Speakers from Pioneer Valley Project and other residents told the Springfield City Council the budget process is inaccessible and urged an amended resolution and an impact fund to address community effects of the Springfield Regional Justice Center.

Residents and community organizers pressed the Springfield City Council on Monday to make the city budget more accessible and to adopt a coordinated approach to address community impacts tied to the proposed Springfield Regional Justice Center.

At the public speak-out, Dominique Eugene Boyd, CEO of Poor City Rich Dreams and a leader with Pioneer Valley Project, said his group met with eight of 13 council members and ran a citywide budget survey to identify barriers to public participation. "People care deeply about this city, and they want to be involved," Boyd said, arguing that engagement must be sustained beyond single meetings.

Corey Jackson, a Pioneer Valley Project leader and minister, cited the group's survey results: "Eighty-eight percent of residents said they've never been asked to participate" in budget input, and "only 6.3% said they feel like they have a lot of influence over the city budget," Jackson said, urging the council to provide earlier and more consistent opportunities for input.

Catherine Fickland, a lifelong resident and PVP organizer, said 85.6% of respondents want direct influence over budget spending and listed priorities that included youth centers, local business support and housing. Carmen Green, also of Pioneer Valley Project, added that 80.8% of residents do not know how the city spends its budget and 66.5% do not know where to find budget information.

Karen Lee urged the council to support an amended resolution concerning the Springfield Regional Justice Center that would establish a "coordinated framework and transparent approach" to municipal and community impacts. Lee said the procurement process asks bidders to describe economic, environmental and community impacts but that those responses "are being used in the overall evaluation process, but they are not incorporated into the project's total cost framework," a gap she said shifts costs to residents.

Juan LaTore backed creation of an impact fund tied to the new courthouse, saying resolutions are nonbinding but can be "powerful expressions" that give the city a voice in siting and mitigation. He asked the council to plan proactively for unintended consequences and cited the MGM project as an example of mixed outcomes where public investment continued after expected private benefits lagged.

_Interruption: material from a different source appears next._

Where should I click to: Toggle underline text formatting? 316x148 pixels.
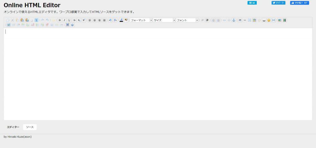coord(69,20)
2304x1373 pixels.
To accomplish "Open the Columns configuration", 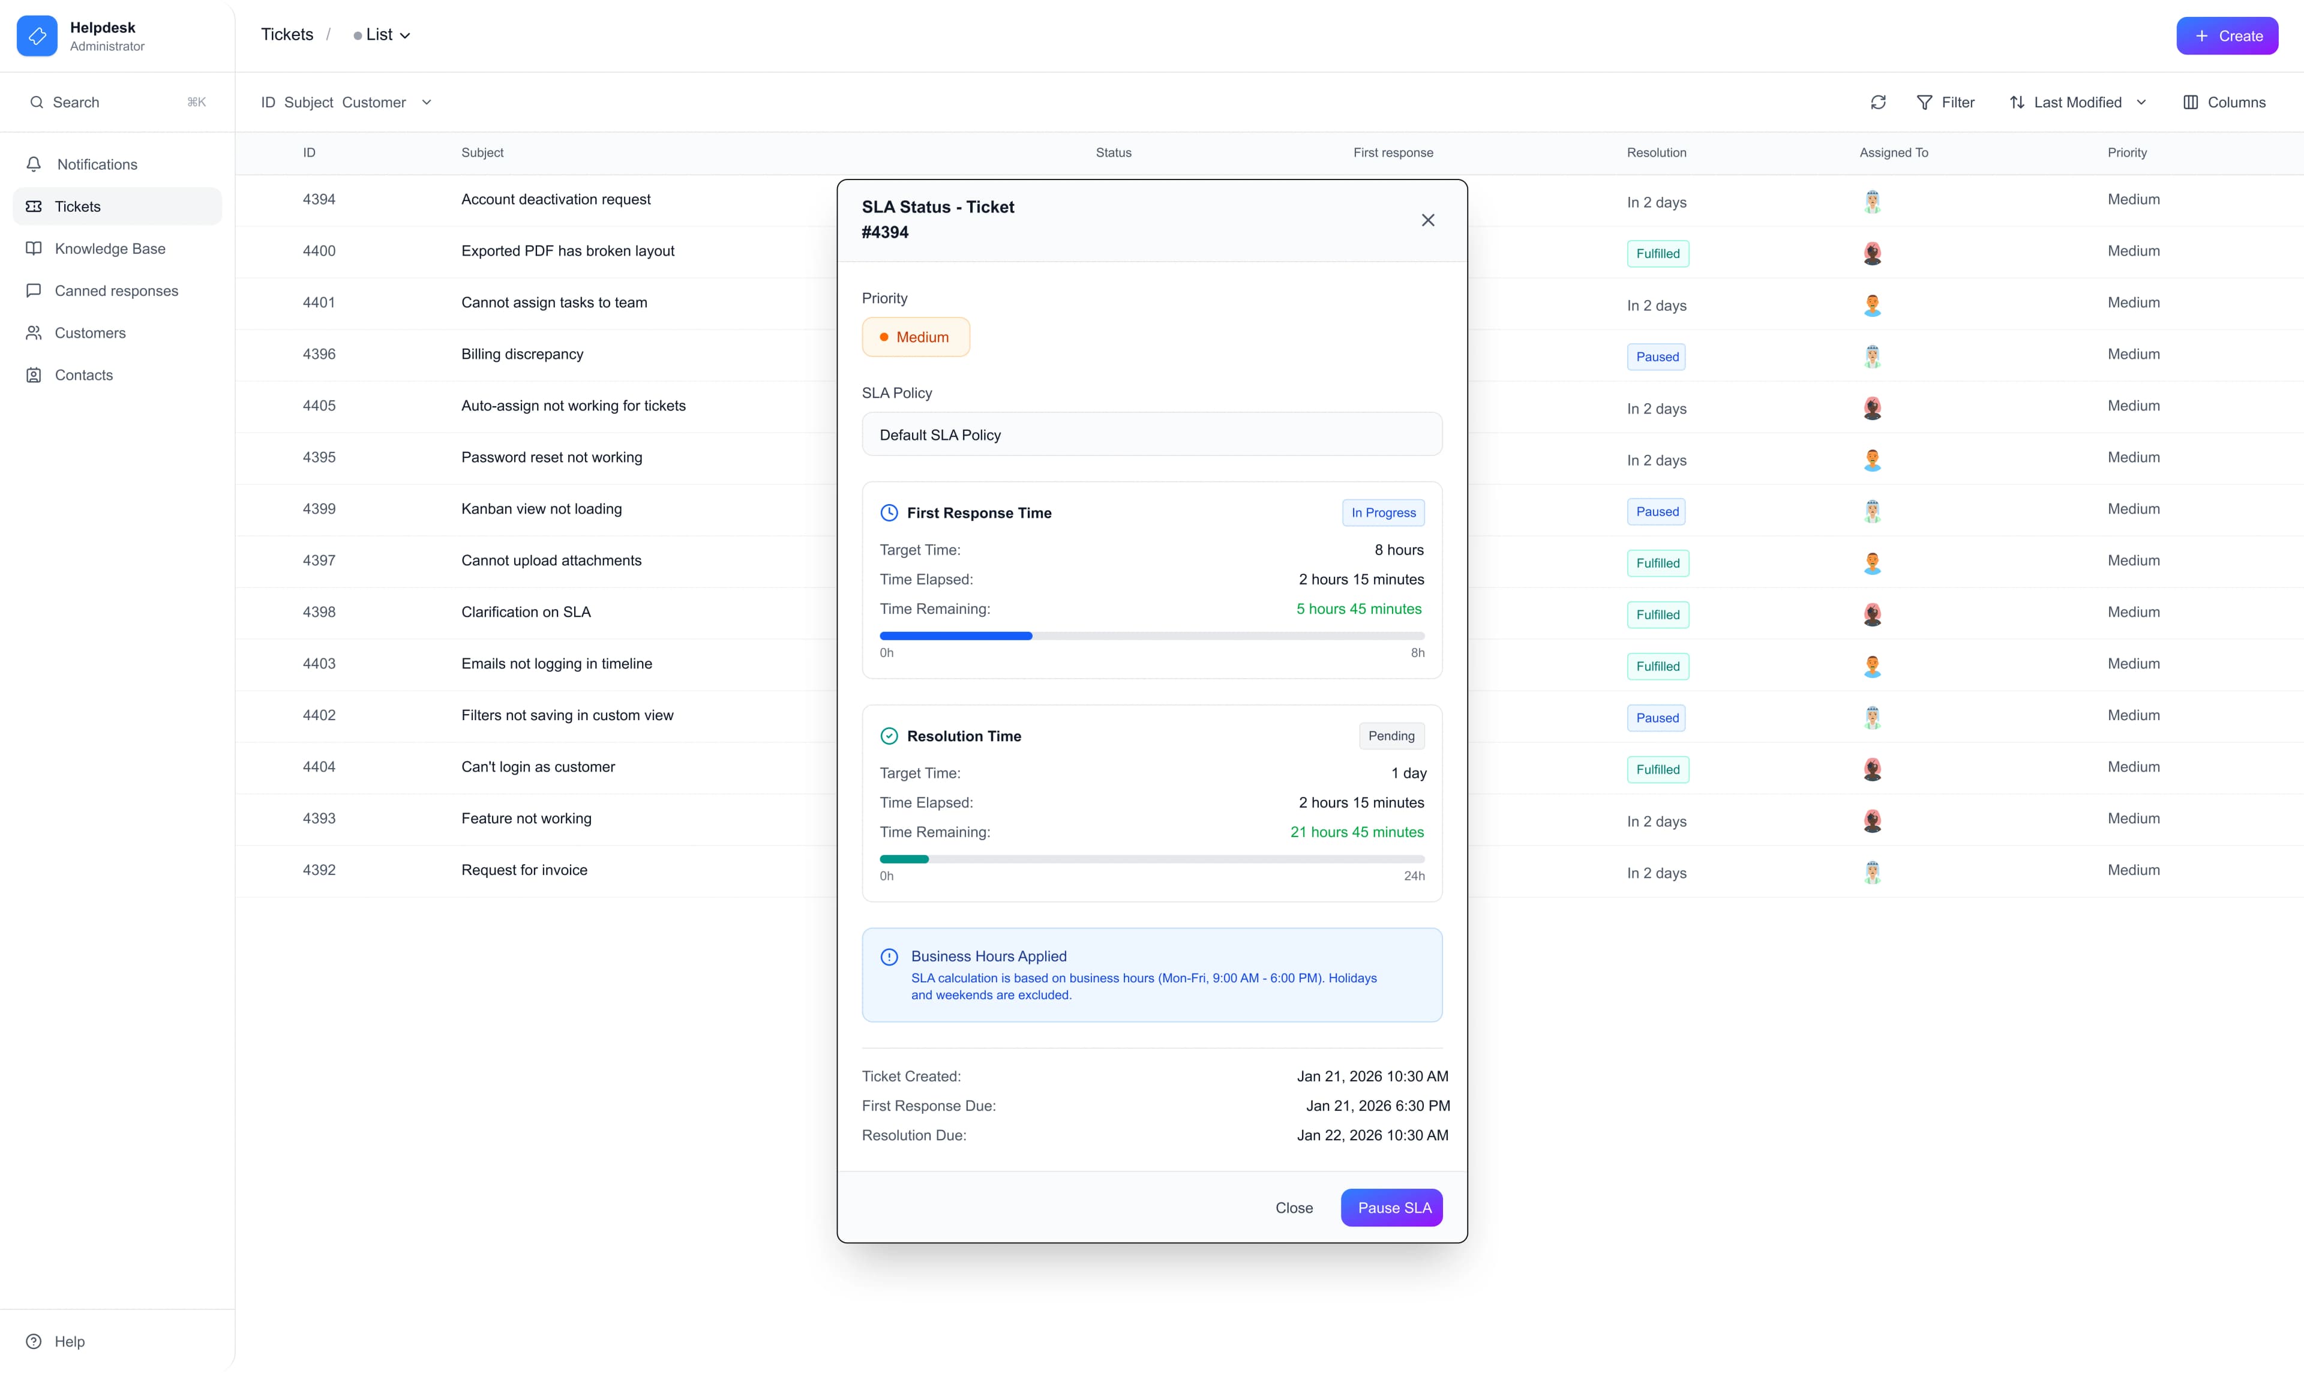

Council President Whitfield closed the public-speak-out portion and reminded attendees that city council budget hearings are scheduled to begin May 18 at 5 p.m., with additional hearings May 19 and May 26.

Why it matters: Speakers said that without clearer access to budget information and built-in mitigation funding, the fiscal burden of major projects will fall on neighborhoods and residents. The Pioneer Valley Project presented representative survey findings to show public interest and to press the council for procedural changes that give residents a substantive role in budget decisions.

Next steps: The council will hear detailed budget presentations at the May 18 budget hearing and will have at least two subsequent hearings in the coming weeks.